*YOUR TASK:* Could you copy every record exactly, leaving the pictures behind?

*GIVEN DATA:*
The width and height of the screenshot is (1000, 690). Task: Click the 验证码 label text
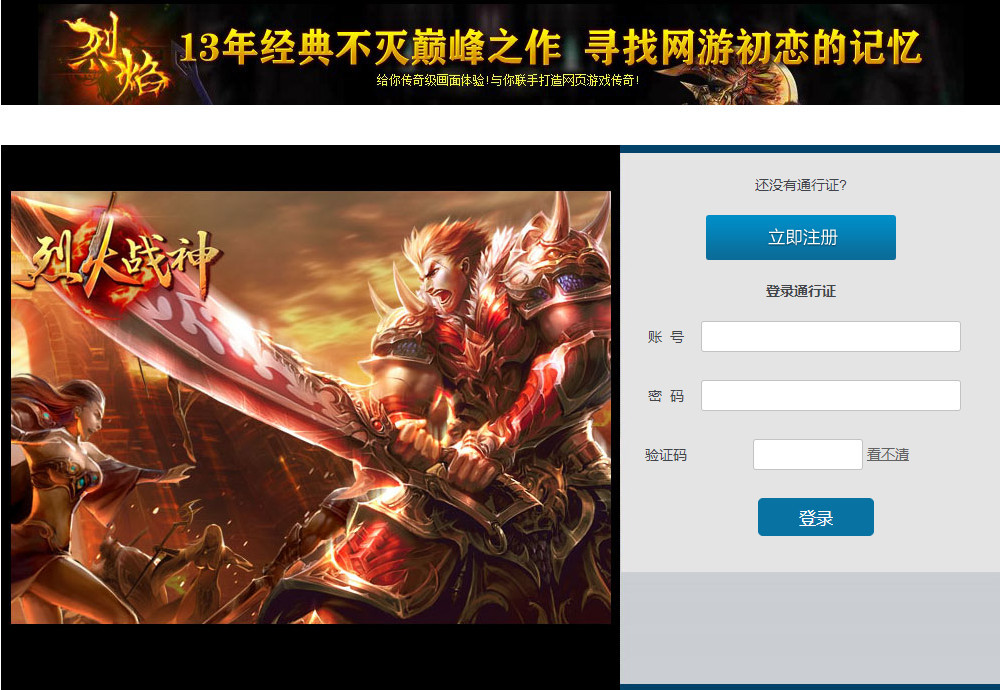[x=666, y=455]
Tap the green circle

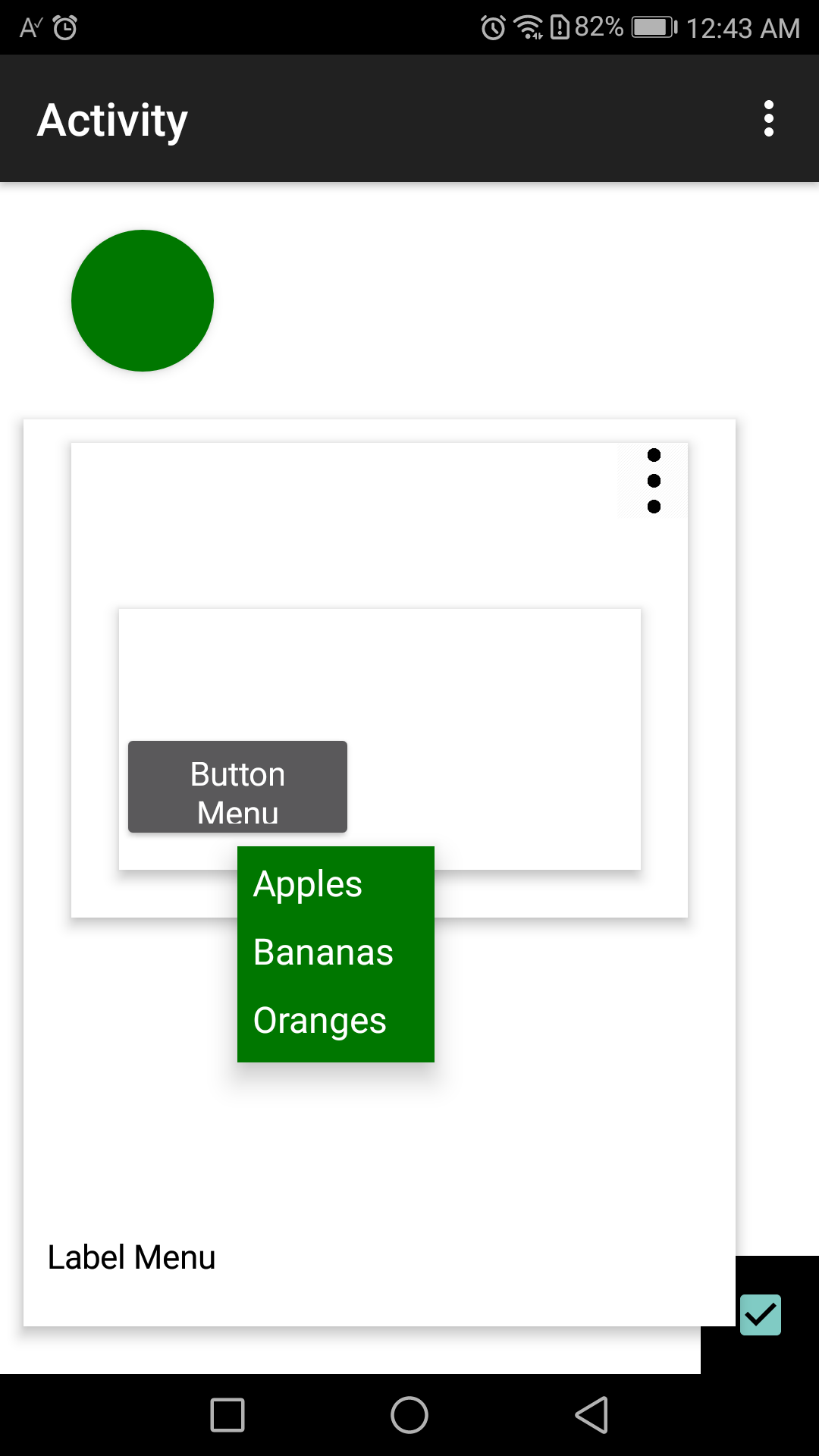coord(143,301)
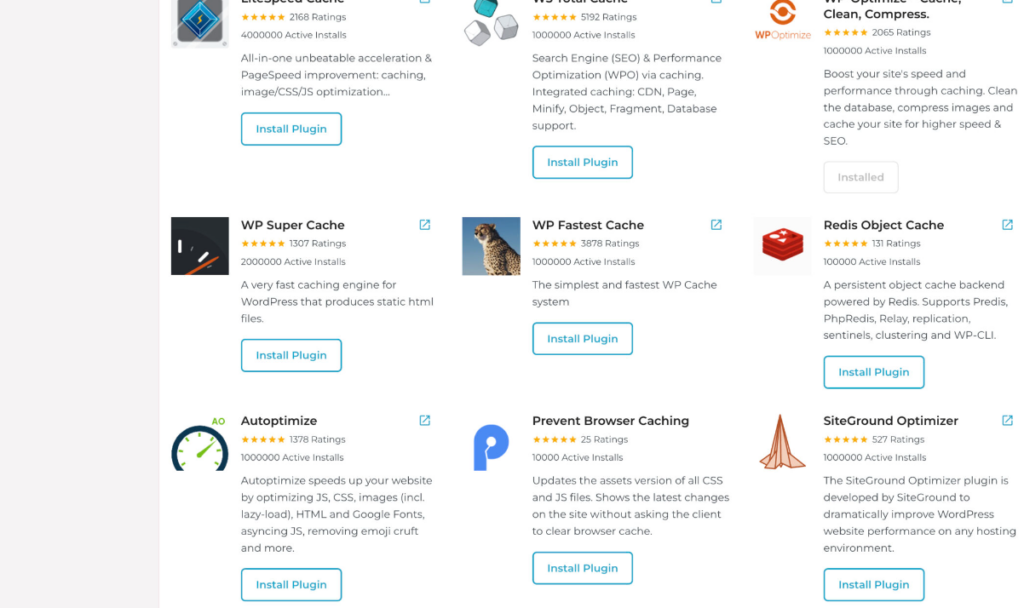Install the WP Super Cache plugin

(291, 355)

*WRITTEN RESPONSE:*
The width and height of the screenshot is (1000, 690). Task: Click the 验证码 label text
[x=666, y=455]
Tap the green circle

coord(143,301)
Install the WP Super Cache plugin

(291, 355)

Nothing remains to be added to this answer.